Understand and Apply Basic Principles of Training to Improve Physical Fitness
Did you know that even professional athletes sometimes train the “wrong” way and do not get better, or even get hurt? 🤔 The difference between smart training and random exercise is understanding a few basic training principles. These principles work for everyone: soccer stars, dancers, skateboarders, and also you in your everyday life.
In this lesson, you will learn what those training principles are, how they connect to different parts of fitness, and how you can use them to become healthier, stronger, and more active in a safe way.
Why Training Principles Matter for Your Body
Your body is amazing.

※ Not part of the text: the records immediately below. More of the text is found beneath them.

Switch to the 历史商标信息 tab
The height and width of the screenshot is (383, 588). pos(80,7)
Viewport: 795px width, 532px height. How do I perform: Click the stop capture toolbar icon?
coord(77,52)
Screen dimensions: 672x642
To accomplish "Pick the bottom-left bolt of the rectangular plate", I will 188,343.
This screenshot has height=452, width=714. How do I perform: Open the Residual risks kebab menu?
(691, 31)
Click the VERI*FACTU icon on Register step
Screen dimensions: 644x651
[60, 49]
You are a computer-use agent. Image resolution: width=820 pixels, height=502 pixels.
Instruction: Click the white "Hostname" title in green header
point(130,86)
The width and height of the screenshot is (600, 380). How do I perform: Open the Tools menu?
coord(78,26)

When you give it the right kind of challenge, it becomes stronger, faster, and more flexible. When you move less, it becomes weaker and tires more quickly. Training principles are simple “rules” that help you give your body the right kind of challenge so you can reach a health-enhancing level of fitness and feel good doing it. 💪
These principles help you:
Improve in the activities you care about (sports, dancing, biking, playing with friends).

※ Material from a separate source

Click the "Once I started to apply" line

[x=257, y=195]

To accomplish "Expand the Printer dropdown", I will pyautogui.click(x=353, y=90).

Stay safe and avoid overdoing it.
Plan your physical activity so you can keep it going for a long time, not just one week.
The main principles we will focus on are overload, specificity, progression, and FITT. You will also learn about rest and safety, which are just as important as the hard work.
Components of Physical Fitness
Before talking about training principles, it helps to know what “fitness” includes. There are five main parts, or components, of health-related physical fitness that we want to improve, as shown in [Figure 1]. Each one helps your body stay healthy and able to do daily activities.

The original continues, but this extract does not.